Give the material from its start through the line containing "Looking at the" as a two-column CSV with the columns instruction and response, putting each text and its answer on one row. Quote each field, replace line breaks with spaces, and leave out the pictures.

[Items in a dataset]
>> Start

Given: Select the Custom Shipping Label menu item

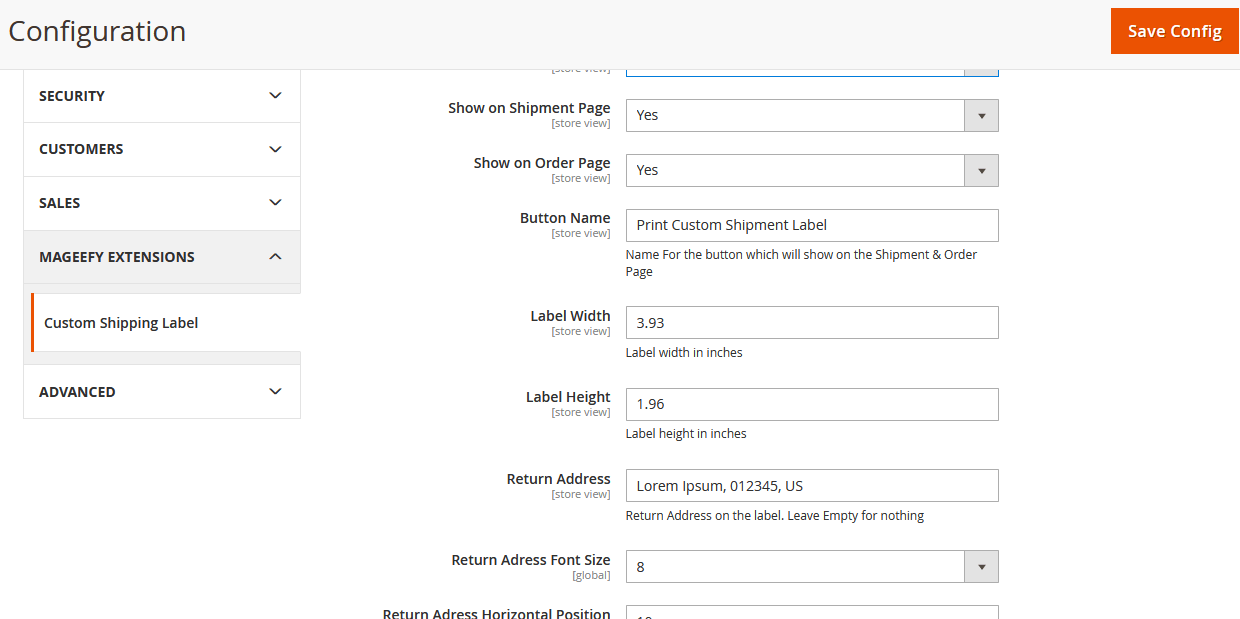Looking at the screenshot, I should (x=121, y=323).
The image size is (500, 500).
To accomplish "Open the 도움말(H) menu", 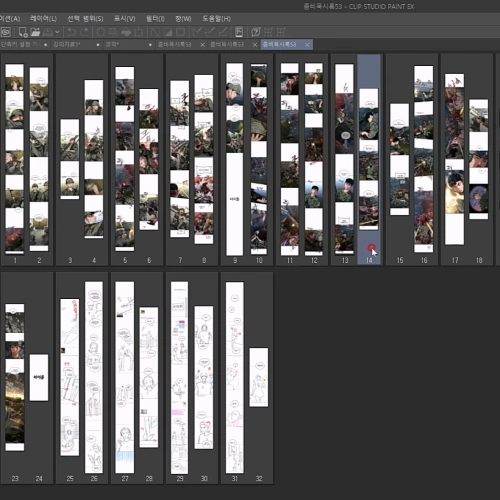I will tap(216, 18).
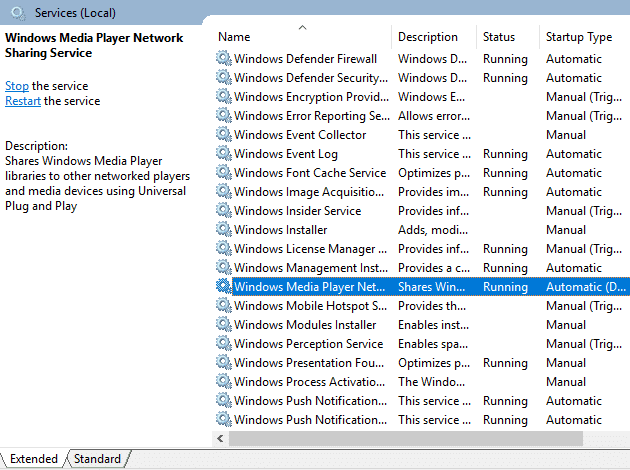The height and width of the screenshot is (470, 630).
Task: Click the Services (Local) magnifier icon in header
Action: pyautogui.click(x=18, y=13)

>> End

_Solution:_
instruction,response
"Given: Select the Custom Shipping Label menu item","Looking at the screenshot, I should (x=121, y=323)."